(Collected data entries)
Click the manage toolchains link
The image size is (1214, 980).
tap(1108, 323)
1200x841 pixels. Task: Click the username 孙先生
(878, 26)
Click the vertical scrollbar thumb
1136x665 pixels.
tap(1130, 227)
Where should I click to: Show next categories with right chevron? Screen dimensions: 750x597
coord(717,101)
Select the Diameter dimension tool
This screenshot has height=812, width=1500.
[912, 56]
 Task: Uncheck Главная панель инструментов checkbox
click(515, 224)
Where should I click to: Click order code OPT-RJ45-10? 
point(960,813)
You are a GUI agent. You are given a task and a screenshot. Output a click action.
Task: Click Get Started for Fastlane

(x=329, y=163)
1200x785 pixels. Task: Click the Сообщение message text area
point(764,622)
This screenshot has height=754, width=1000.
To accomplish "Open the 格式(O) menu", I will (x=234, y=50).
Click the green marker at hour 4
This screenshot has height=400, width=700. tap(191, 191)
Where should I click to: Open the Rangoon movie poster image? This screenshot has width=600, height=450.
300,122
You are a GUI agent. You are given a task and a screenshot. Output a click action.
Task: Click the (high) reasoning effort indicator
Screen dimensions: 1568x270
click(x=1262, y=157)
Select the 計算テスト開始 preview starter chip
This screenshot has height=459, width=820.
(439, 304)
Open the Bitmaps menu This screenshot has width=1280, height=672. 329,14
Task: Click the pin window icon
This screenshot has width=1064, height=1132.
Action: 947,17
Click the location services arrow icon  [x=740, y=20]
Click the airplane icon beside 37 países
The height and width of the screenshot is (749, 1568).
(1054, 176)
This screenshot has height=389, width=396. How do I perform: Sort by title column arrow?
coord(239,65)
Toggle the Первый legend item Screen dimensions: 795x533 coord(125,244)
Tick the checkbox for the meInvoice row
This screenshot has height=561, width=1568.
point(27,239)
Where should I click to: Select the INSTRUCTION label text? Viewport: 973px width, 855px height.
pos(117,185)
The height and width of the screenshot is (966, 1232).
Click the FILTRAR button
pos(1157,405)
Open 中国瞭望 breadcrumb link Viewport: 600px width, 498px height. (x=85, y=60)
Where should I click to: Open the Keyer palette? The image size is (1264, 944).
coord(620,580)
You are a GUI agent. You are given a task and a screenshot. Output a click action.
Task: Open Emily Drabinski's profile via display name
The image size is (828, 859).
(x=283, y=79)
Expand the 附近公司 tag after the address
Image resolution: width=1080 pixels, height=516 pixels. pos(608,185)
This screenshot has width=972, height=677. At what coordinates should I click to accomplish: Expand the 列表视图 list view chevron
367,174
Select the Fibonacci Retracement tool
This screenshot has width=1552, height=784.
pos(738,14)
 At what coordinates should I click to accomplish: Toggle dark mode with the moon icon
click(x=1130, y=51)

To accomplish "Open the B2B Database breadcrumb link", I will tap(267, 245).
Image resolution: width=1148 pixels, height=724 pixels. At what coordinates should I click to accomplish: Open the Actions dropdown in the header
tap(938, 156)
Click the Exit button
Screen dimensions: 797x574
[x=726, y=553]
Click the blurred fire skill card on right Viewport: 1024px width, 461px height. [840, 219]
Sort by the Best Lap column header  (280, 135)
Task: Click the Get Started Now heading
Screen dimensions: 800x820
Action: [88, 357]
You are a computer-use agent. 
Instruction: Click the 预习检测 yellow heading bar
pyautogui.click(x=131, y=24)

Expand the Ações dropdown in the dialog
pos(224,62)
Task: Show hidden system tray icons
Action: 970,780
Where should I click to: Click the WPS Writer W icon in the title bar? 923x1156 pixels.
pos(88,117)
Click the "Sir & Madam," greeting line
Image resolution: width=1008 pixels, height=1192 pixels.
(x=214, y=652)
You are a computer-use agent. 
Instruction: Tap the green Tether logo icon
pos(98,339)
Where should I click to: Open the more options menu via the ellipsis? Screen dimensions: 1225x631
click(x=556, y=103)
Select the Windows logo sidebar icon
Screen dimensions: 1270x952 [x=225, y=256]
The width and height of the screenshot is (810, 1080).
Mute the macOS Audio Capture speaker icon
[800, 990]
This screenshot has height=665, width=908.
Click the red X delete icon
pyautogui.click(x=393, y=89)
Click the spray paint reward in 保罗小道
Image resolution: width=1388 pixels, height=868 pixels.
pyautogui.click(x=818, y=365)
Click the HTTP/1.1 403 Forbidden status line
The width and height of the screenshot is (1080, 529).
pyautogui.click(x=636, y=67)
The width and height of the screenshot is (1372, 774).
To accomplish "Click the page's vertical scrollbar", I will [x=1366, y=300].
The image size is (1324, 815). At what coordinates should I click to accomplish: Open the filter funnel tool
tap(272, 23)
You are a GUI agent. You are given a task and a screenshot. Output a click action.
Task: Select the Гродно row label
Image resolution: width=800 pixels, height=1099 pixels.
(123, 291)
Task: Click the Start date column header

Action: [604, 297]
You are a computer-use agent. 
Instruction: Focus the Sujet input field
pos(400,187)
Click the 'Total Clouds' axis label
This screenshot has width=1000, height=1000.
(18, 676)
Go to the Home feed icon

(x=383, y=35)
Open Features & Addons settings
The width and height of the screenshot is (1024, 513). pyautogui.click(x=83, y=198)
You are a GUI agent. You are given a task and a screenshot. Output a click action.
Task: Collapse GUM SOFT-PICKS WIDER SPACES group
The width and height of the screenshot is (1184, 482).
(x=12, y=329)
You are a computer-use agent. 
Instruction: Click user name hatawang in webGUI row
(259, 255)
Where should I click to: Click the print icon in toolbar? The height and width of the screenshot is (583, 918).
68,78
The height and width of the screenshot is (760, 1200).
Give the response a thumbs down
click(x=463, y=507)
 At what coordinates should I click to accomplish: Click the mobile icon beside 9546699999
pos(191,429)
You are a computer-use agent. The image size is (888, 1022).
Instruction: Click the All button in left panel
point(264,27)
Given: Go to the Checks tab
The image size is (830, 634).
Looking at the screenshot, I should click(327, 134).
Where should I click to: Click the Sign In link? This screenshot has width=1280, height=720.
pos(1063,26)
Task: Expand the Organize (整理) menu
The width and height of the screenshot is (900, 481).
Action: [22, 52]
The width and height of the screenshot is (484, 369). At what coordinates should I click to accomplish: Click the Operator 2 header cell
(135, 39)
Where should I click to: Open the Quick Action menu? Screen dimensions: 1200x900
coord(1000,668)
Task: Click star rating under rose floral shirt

Task goal
Write each record out again exactly.

Exercise answer
Click the manage toolchains link
The image size is (1214, 980).
tap(1108, 323)
1200x841 pixels. Task: Click the username 孙先生
(878, 26)
Click the vertical scrollbar thumb
1136x665 pixels.
tap(1130, 227)
Where should I click to: Show next categories with right chevron? Screen dimensions: 750x597
coord(717,101)
Select the Diameter dimension tool
This screenshot has height=812, width=1500.
[912, 56]
 Task: Uncheck Главная панель инструментов checkbox
click(515, 224)
Where should I click to: Click order code OPT-RJ45-10? 
point(960,813)
You are a GUI agent. You are given a task and a screenshot. Output a click action.
Task: Click Get Started for Fastlane

(x=329, y=163)
1200x785 pixels. Task: Click the Сообщение message text area
point(764,622)
This screenshot has height=754, width=1000.
To accomplish "Open the 格式(O) menu", I will (x=234, y=50).
Click the green marker at hour 4
This screenshot has height=400, width=700. tap(191, 191)
Where should I click to: Open the Rangoon movie poster image? This screenshot has width=600, height=450.
300,122
You are a GUI agent. You are given a task and a screenshot. Output a click action.
Task: Click the (high) reasoning effort indicator
Screen dimensions: 1568x270
click(x=1262, y=157)
Select the 計算テスト開始 preview starter chip
This screenshot has height=459, width=820.
(439, 304)
Open the Bitmaps menu This screenshot has width=1280, height=672. 329,14
Task: Click the pin window icon
This screenshot has width=1064, height=1132.
Action: 947,17
Click the location services arrow icon  [x=740, y=20]
Click the airplane icon beside 37 países
The height and width of the screenshot is (749, 1568).
(1054, 176)
This screenshot has height=389, width=396. How do I perform: Sort by title column arrow?
coord(239,65)
Toggle the Первый legend item Screen dimensions: 795x533 coord(125,244)
Tick the checkbox for the meInvoice row
This screenshot has height=561, width=1568.
point(27,239)
Where should I click to: Select the INSTRUCTION label text? Viewport: 973px width, 855px height.
pos(117,185)
The height and width of the screenshot is (966, 1232).
Click the FILTRAR button
pos(1157,405)
Open 中国瞭望 breadcrumb link Viewport: 600px width, 498px height. (x=85, y=60)
Where should I click to: Open the Keyer palette? The image size is (1264, 944).
coord(620,580)
You are a GUI agent. You are given a task and a screenshot. Output a click action.
Task: Open Emily Drabinski's profile via display name
The image size is (828, 859).
(x=283, y=79)
Expand the 附近公司 tag after the address
Image resolution: width=1080 pixels, height=516 pixels. pos(608,185)
This screenshot has width=972, height=677. At what coordinates should I click to accomplish: Expand the 列表视图 list view chevron
367,174
Select the Fibonacci Retracement tool
This screenshot has width=1552, height=784.
pos(738,14)
 At what coordinates should I click to accomplish: Toggle dark mode with the moon icon
click(x=1130, y=51)

To accomplish "Open the B2B Database breadcrumb link", I will tap(267, 245).
Image resolution: width=1148 pixels, height=724 pixels. At what coordinates should I click to accomplish: Open the Actions dropdown in the header
tap(938, 156)
Click the Exit button
Screen dimensions: 797x574
[x=726, y=553]
Click the blurred fire skill card on right Viewport: 1024px width, 461px height. [840, 219]
Sort by the Best Lap column header  (280, 135)
Task: Click the Get Started Now heading
Screen dimensions: 800x820
Action: [88, 357]
You are a computer-use agent. 
Instruction: Click the 预习检测 yellow heading bar
pyautogui.click(x=131, y=24)

Expand the Ações dropdown in the dialog
pos(224,62)
Task: Show hidden system tray icons
Action: 970,780
Where should I click to: Click the WPS Writer W icon in the title bar? 923x1156 pixels.
pos(88,117)
Click the "Sir & Madam," greeting line
Image resolution: width=1008 pixels, height=1192 pixels.
(x=214, y=652)
You are a computer-use agent. 
Instruction: Tap the green Tether logo icon
pos(98,339)
Where should I click to: Open the more options menu via the ellipsis? Screen dimensions: 1225x631
click(x=556, y=103)
Select the Windows logo sidebar icon
Screen dimensions: 1270x952 [x=225, y=256]
The width and height of the screenshot is (810, 1080).
Mute the macOS Audio Capture speaker icon
[800, 990]
This screenshot has height=665, width=908.
Click the red X delete icon
pyautogui.click(x=393, y=89)
Click the spray paint reward in 保罗小道
Image resolution: width=1388 pixels, height=868 pixels.
pyautogui.click(x=818, y=365)
Click the HTTP/1.1 403 Forbidden status line
The width and height of the screenshot is (1080, 529).
pyautogui.click(x=636, y=67)
The width and height of the screenshot is (1372, 774).
To accomplish "Click the page's vertical scrollbar", I will [x=1366, y=300].
The image size is (1324, 815). At what coordinates should I click to accomplish: Open the filter funnel tool
tap(272, 23)
You are a GUI agent. You are given a task and a screenshot. Output a click action.
Task: Select the Гродно row label
Image resolution: width=800 pixels, height=1099 pixels.
(123, 291)
Task: Click the Start date column header

Action: [604, 297]
You are a computer-use agent. 
Instruction: Focus the Sujet input field
pos(400,187)
Click the 'Total Clouds' axis label
This screenshot has width=1000, height=1000.
(18, 676)
Go to the Home feed icon

(x=383, y=35)
Open Features & Addons settings
The width and height of the screenshot is (1024, 513). pyautogui.click(x=83, y=198)
You are a GUI agent. You are given a task and a screenshot. Output a click action.
Task: Collapse GUM SOFT-PICKS WIDER SPACES group
The width and height of the screenshot is (1184, 482).
(x=12, y=329)
You are a computer-use agent. 
Instruction: Click user name hatawang in webGUI row
(259, 255)
Where should I click to: Click the print icon in toolbar? The height and width of the screenshot is (583, 918).
68,78
The height and width of the screenshot is (760, 1200).
Give the response a thumbs down
click(x=463, y=507)
 At what coordinates should I click to accomplish: Click the mobile icon beside 9546699999
pos(191,429)
You are a computer-use agent. The image size is (888, 1022).
Instruction: Click the All button in left panel
point(264,27)
Given: Go to the Checks tab
The image size is (830, 634).
Looking at the screenshot, I should click(327, 134).
Where should I click to: Click the Sign In link? This screenshot has width=1280, height=720.
pos(1063,26)
Task: Expand the Organize (整理) menu
The width and height of the screenshot is (900, 481).
Action: [22, 52]
The width and height of the screenshot is (484, 369). At what coordinates should I click to accomplish: Click the Operator 2 header cell
(135, 39)
Where should I click to: Open the Quick Action menu? Screen dimensions: 1200x900
coord(1000,668)
Task: Click star rating under rose floral shirt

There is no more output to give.